What it is
The availability heuristic is the mental shortcut of judging frequency or probability by how easily an example comes to mind. Recent, vivid, or emotionally charged events are retrieved faster and therefore feel more probable than the base rate warrants. The bias is not a failure of intelligence - it is a feature of a memory system built for pattern recognition rather than statistical accuracy.
Where it shows up
In hiring decisions, a panel that recently made a bad hire from a particular background will downweight candidates from that background far beyond what the data supports. Conversely, a high-profile success story - a competitor's well-publicised acquisition or a TechCrunch feature - can trigger overinvestment in a similar direction simply because the example is salient, not because the underlying economics are sound.
What Rubicon Probity does
When Rubicon Probity identifies a decision record at the Diagnose stage where a single recent event, case study, or anecdote is cited as primary evidence, it surfaces a NOTE flag and requests that the team supply base-rate data before the record moves to Decide.

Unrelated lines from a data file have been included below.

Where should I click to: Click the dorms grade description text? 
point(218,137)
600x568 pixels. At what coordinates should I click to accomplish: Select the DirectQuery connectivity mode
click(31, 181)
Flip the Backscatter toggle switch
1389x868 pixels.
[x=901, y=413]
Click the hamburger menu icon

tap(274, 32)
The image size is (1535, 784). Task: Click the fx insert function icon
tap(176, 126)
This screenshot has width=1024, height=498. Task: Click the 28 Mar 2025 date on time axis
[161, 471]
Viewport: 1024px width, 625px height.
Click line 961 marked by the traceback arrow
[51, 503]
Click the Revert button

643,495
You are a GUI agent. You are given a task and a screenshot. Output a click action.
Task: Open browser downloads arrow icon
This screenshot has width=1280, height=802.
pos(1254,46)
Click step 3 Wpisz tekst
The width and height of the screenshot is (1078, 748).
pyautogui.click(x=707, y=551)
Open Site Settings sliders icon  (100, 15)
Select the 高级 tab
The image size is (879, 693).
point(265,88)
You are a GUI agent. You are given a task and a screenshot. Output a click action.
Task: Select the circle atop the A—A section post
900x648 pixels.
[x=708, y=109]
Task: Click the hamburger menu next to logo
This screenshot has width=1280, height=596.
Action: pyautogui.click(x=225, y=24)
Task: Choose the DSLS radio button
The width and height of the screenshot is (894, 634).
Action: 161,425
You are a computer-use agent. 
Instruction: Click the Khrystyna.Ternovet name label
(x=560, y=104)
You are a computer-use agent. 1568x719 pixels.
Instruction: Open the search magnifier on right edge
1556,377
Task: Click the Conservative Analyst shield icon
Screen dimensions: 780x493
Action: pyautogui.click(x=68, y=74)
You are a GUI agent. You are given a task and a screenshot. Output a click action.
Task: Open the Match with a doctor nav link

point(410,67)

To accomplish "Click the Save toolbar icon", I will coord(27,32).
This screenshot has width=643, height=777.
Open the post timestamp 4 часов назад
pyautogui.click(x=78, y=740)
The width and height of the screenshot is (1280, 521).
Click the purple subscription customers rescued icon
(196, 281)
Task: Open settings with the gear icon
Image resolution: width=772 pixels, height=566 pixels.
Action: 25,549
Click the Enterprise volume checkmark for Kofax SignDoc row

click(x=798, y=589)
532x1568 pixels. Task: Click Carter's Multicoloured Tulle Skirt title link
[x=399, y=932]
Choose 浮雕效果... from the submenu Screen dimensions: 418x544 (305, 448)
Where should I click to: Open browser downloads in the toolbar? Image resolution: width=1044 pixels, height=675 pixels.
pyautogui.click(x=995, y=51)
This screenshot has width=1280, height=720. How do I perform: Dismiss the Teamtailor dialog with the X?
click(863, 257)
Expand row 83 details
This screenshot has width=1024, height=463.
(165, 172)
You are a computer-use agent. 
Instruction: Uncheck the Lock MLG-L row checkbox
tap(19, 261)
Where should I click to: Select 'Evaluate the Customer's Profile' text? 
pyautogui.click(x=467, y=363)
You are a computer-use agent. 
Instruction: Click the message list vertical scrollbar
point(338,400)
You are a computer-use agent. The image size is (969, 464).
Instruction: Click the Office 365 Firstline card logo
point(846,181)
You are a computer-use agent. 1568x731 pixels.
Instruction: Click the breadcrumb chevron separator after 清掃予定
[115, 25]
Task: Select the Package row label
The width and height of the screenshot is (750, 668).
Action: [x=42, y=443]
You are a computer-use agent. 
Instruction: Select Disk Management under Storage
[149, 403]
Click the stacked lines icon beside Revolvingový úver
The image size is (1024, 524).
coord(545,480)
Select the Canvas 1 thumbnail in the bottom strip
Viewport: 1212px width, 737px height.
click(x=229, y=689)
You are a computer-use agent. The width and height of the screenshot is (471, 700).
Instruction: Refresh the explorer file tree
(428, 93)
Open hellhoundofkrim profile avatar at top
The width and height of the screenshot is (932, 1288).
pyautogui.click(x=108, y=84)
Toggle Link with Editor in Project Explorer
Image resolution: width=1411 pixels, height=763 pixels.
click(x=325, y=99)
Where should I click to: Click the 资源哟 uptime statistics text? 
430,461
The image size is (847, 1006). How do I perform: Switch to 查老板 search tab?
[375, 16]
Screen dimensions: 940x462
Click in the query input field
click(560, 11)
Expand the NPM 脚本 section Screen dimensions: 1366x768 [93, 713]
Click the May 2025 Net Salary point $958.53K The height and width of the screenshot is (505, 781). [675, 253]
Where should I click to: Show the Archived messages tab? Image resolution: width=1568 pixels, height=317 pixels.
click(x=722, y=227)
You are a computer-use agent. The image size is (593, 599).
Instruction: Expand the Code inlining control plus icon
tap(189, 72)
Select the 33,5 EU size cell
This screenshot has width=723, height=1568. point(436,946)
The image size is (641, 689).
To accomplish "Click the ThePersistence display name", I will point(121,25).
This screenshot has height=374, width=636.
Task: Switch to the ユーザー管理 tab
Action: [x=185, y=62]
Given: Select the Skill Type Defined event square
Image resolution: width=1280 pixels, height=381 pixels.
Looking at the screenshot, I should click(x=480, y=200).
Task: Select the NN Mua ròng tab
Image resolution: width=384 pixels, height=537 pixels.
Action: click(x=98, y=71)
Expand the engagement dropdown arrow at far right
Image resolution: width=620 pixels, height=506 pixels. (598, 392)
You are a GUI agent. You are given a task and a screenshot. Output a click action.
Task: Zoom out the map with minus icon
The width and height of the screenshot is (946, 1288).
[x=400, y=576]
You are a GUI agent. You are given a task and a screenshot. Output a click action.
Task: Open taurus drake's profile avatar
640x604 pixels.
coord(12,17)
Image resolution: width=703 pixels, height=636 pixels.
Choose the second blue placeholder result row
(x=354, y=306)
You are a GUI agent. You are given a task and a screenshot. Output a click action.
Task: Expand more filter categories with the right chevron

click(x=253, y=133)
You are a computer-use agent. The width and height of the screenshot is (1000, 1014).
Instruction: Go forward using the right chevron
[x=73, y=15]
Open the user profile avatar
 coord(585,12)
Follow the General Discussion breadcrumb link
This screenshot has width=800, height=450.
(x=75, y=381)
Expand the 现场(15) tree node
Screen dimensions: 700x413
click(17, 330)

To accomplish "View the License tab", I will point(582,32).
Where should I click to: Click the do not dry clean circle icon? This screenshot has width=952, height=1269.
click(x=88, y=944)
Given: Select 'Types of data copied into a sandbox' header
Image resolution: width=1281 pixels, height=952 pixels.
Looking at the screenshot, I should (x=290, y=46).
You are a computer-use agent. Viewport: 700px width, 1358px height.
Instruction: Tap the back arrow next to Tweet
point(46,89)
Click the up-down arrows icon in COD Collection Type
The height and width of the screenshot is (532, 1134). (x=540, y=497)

The challenge questions below are presented alongside the flag.
Detection questions
- What is the actual base rate for this outcome across comparable organisations, not just the examples you can recall?
- Would you weight this evidence the same way if the example had not been widely covered in the press or recently discussed in your team?
- Have you actively sought out evidence from outcomes you did not hear about - the cases that did not make the news?